• _Exercise task 1_: Please reproduce a passage from the George Eliot essay, starting at the words "The first line" and ending after the words "people and things.".
• _Exercise task 2_:
Answer these questions from the George Eliot essay:
(a) What group does Eliot use imagery to portray more realistically?
(b) Which word does the essay say Eliot uses instead of "cheerful"?
(c) What color is the waistcoat in the quoted line about the traditional English peasant?

GEORGE ELIOT’S ATTITUDE TOWARDS ARTISTS

George Eliot uses descriptive diction, and strong imagery and details in order to express his attitude towards artists. Many artists display “happy work” that may often produce smiles, rather than what’s underneath, which usually consists of no humor or cheerfulness. In this passage, Eliot uses imagery to portray peasants more realistically, but without being sad. This is where realism comes in because representing the truth is far more important than what society has made fictitious. Art should relate to life, and not all artists are responsibly showing this, because most of the time they think it’s something that should just make people feel better. Whether people agree or not, his opinion is very strongly stated.

The first line says that peasants are joyous, which automatically sets the tone. Soon after that he uses the description of round of sound teeth, which symbolizes jolly, happy people. I pick up that the writer uses terms like jocund, instead of cheerful, which again, shows his good diction. “Striped stockings, red waistcoat, and hat aside, who represents the traditional English peasant…” is something that I can clearly picture. He did a good job using imagery to describe the peasant, along with other people and things.

• _Rows_:
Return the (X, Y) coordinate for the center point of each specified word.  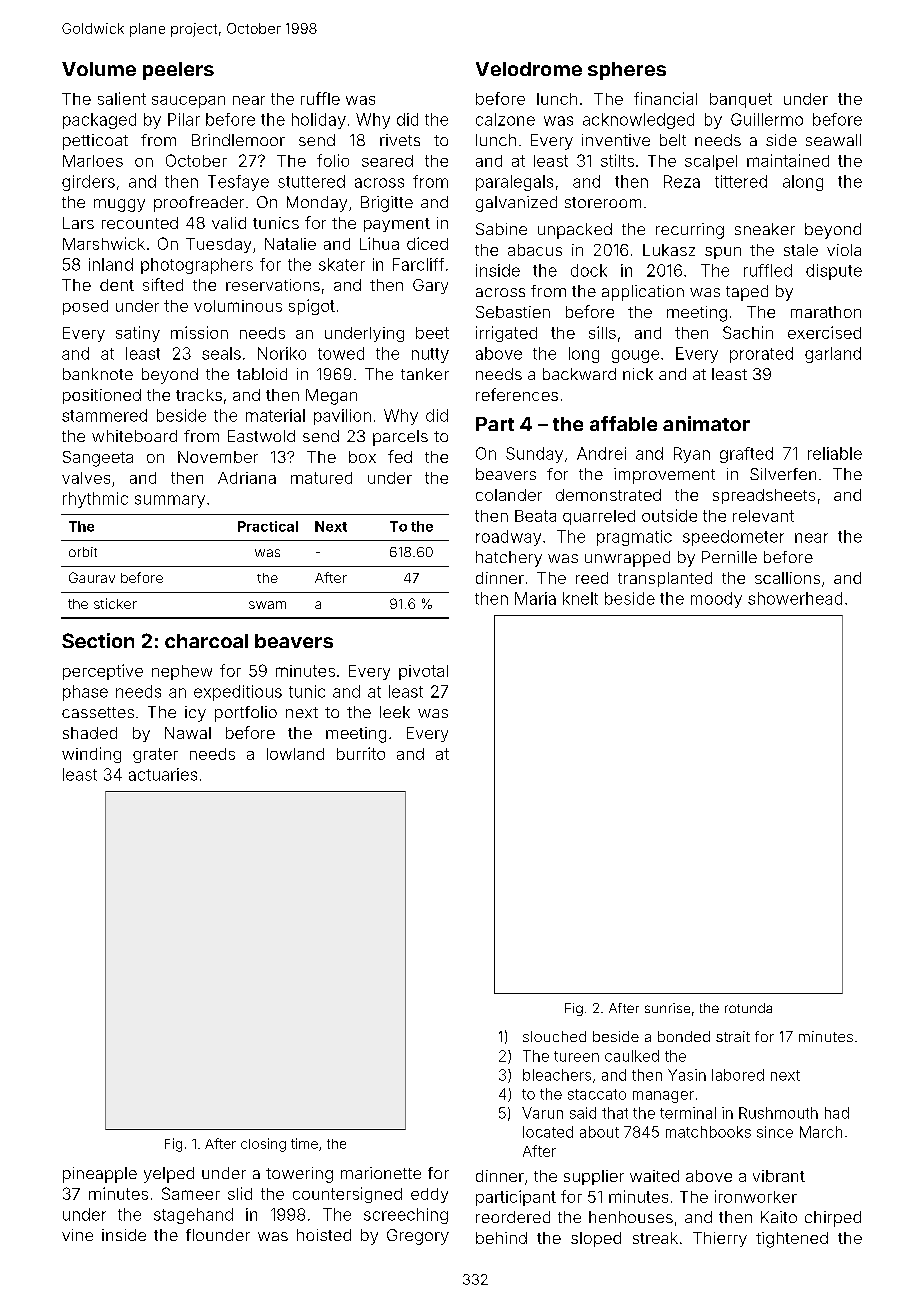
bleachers (557, 1075)
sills (602, 332)
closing (263, 1145)
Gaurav (92, 577)
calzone (505, 119)
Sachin (748, 332)
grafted (746, 455)
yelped (169, 1175)
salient (122, 98)
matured (321, 478)
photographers (197, 266)
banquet (741, 100)
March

• _Written response 1_:
The first line says that peasants are joyous, which automatically sets the tone. Soon after that he uses the description of round of sound teeth, which symbolizes jolly, happy people. I pick up that the writer uses terms like jocund, instead of cheerful, which again, shows his good diction. “Striped stockings, red waistcoat, and hat aside, who represents the traditional English peasant…” is something that I can clearly picture. He did a good job using imagery to describe the peasant, along with other people and things.

• _Written response 2_:
(a) Peasants.
(b) Jocund.
(c) Red.